▸ **Extracted text**:
Review: Doctor Who – The Churchill Years (Vol. 2)

Review by Doctor Squee (Host of Gallifrey Stands Podcast)

I think I said this then I reviewed vol. 1, but Ian McNeice’s Churchill was already perfect. How does he then keep making it better? However he does it, he has outdone himself again in this 2nd audio volume of Churchill’s Doctor Who world adventures from Big Finish.

In Young Winston by Paul Morris we see a younger Churchill (played by Iain Batchelor) as a soldier only now considering a career in Politics. We see him both in flashbacks to his time in Cuba and as he starts as a politician. But events from his time in Cuba start coming back to haunt him as some rather nasty types seem overly concerned with a replica pearl cigar cutter he carries with him. Things get only slightly weirder when he turns to a famed detective with an interesting reputation called Madam Vastra (Neve McIntosh) The pair both separately wonder if this wouldn’t be a case for a Doctor they know.

What a great story to start the set off with. Younger Churchill gives us a window into the man when he was; whilst still very headstrong and capable, possibly not as experienced and more uncertain of his path. We also get to see a somewhat more vulnerable side as he deals with more personal affairs. It’s still him though. Both Iain & Ian are great and through narration we do get Ian McNeice as you would want, but without him having to try to youth up his voice. In my opinion a wise choice by the producers. Also nice that they took their time to get to the Doctor allowing him to still be the Doctor when he does come into events but allowing our main character and his new friend to take centre stage.

Human Conflict by Iain McLaughlin see’s prime minister Churchill seeing London recovering from the Blitz. He then hears of a weapon that could sway the balance of power in the war, but only if the alliance get their hands on it first. So accompanied by a certain Lt. Fleming, Churchill heads north to go after it. The Doctor however in his 9th incarnation is reeling from a war himself and knows some weapons you will always regret using.

This is a classic example of the right Doctor for the job. The 9th Doctor in this story pops up with a few choice words, but mostly observes Churchill and hopes he will do the right thing. Again this allows Churchill to be the star of the show, but you feel well-served by the Doctors part in proceedings. And having Fleming (Gyuri Sarossy) there living as his creation later would is so entertaining. This is a great “what if” moment for Churchill who already famously made some very tough calls that won the war, but must have cost him personally.

▸ **Dataset excerpt**:
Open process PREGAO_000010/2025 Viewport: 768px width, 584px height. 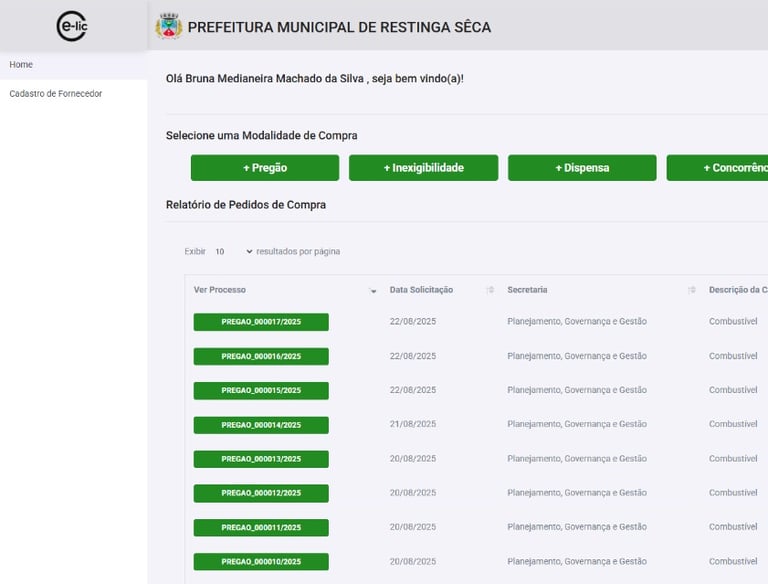coord(261,561)
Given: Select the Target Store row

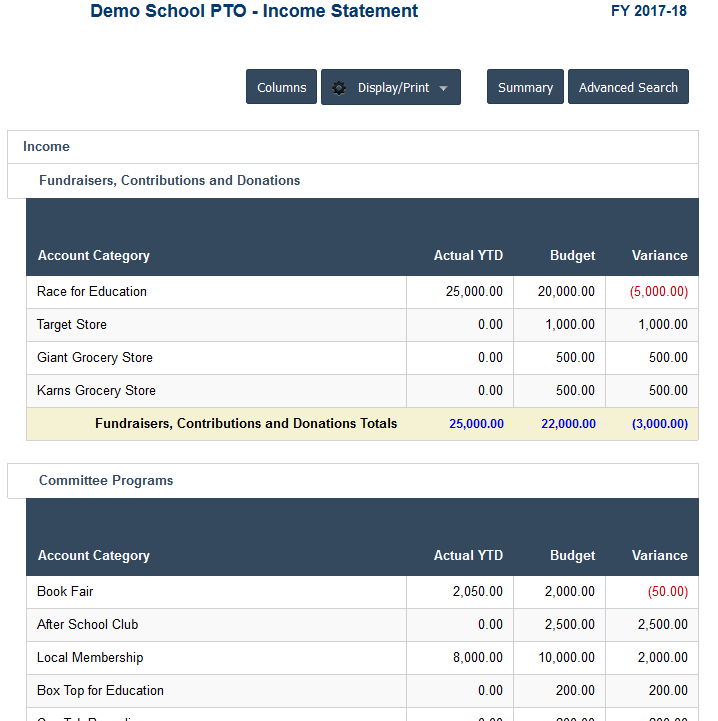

▸ **Tasks**:
1) Put this sentence from the review of The Churchill Years into Spanish: "We see him both in flashbacks to his time in Cuba and as he starts as a politician."
2) Repeat the stretch of the review of The Churchill Years from "Review by Doctor Squee (Host" through "from Big Finish.", swapping "volume" for "installment".
The data has no role in this work.

▸ **Results**:
1) Lo vemos tanto en escenas retrospectivas de su época en Cuba como cuando comienza como político.

2)
Review by Doctor Squee (Host of Gallifrey Stands Podcast)

I think I said this then I reviewed vol. 1, but Ian McNeice’s Churchill was already perfect. How does he then keep making it better? However he does it, he has outdone himself again in this 2nd audio installment of Churchill’s Doctor Who world adventures from Big Finish.